Critical Thinking

Critical Thinking

The ability to think carefully – to evaluate evidence, identify logical fallacies, and resist well-packaged falsehoods – is not a luxury. In a society saturated with misinformation and engineered outrage, it is a civic necessity and a personal protection.

India Institute’s Critical Thinking programme works on two levels: building capacity in schools through a validated curriculum, and building public awareness through the Misinformation Susceptibility Index and a podcast and content platform.

1. The Critical Thinking Curriculum

Working with middle-school teachers and students in Tamil Nadu, India Institute developed a structured curriculum in critical thinking and scientific temper – covering logical reasoning, evidence evaluation, argument construction, and recognition of common cognitive biases.

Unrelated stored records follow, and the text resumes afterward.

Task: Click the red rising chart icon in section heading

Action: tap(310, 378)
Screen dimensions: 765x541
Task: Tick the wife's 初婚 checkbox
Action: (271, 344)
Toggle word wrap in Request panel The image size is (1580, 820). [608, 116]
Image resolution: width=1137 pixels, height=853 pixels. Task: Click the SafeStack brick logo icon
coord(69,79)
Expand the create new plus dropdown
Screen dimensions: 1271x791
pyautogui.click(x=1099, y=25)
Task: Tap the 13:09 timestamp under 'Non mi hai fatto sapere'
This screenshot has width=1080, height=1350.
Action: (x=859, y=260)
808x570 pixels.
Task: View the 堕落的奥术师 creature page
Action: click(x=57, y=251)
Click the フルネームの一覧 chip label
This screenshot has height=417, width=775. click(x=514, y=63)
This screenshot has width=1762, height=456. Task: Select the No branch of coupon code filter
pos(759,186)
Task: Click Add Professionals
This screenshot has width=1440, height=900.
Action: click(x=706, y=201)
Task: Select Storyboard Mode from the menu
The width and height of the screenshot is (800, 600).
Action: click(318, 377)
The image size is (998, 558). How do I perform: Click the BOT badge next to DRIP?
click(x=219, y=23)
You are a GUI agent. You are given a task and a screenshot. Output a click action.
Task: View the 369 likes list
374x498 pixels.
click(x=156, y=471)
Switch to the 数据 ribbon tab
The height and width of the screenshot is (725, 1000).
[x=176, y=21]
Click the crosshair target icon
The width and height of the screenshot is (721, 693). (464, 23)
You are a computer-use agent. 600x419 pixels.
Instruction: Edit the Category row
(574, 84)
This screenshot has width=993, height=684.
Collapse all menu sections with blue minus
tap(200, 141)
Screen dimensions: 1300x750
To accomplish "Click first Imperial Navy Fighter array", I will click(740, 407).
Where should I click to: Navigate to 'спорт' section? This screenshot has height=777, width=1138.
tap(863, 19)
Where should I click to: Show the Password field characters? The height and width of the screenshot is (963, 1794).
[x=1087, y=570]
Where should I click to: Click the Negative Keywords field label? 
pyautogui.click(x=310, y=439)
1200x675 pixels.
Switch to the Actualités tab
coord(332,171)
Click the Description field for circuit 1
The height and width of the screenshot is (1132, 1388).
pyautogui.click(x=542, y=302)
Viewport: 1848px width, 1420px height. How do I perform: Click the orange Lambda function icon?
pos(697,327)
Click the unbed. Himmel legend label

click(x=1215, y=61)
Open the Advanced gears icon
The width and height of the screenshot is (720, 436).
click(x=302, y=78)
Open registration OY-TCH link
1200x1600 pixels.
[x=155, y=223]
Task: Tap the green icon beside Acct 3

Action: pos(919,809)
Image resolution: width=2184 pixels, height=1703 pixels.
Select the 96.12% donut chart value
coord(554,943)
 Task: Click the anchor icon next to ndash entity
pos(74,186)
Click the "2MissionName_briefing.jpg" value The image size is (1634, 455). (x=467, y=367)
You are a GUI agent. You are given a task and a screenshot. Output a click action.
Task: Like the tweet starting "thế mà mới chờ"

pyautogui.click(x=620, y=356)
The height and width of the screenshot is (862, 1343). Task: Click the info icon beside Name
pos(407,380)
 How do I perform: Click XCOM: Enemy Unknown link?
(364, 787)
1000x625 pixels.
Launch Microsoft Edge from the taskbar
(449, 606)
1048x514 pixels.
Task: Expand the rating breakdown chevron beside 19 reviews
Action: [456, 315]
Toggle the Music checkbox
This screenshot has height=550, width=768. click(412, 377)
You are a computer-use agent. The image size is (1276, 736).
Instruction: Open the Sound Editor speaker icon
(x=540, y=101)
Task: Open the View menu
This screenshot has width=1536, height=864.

The curriculum was embedded in the regular school day and taught by trained class teachers.

In 2023–24, we ran a randomised controlled trial of the curriculum, conducted with the approval of the Tamil Nadu School Education Department. Participating schools were randomly assigned to receive the curriculum or continue with standard instruction. Students in both groups were assessed before and after the intervention.

To support government adoption and scale-up, we have developed a teacher companion book, a video resource library, and a digital monitoring dashboard. A replication trial in Andhra Pradesh with the curriculum adapted into Telugu is in early planning.

2. Misinformation Susceptibility Index

Most media literacy tools treat susceptibility to misinformation as a general trait. Research suggests otherwise: people may be highly critical in one domain and significantly more credulous in another. The Misinformation Susceptibility Index is a validated diagnostic instrument that allows individuals to identify, by topic area, where they are most vulnerable to false information.

India Institute is completing the psychometric validation of the MSI with academic partners. The completed instrument will be freely available as an online test at indiai.org. Users will receive a personalised susceptibility profile across topic areas. India Institute will publish an annual MSI Report tracking misinformation susceptibility trends across demographic groups in India. Launch planned: mid-2026.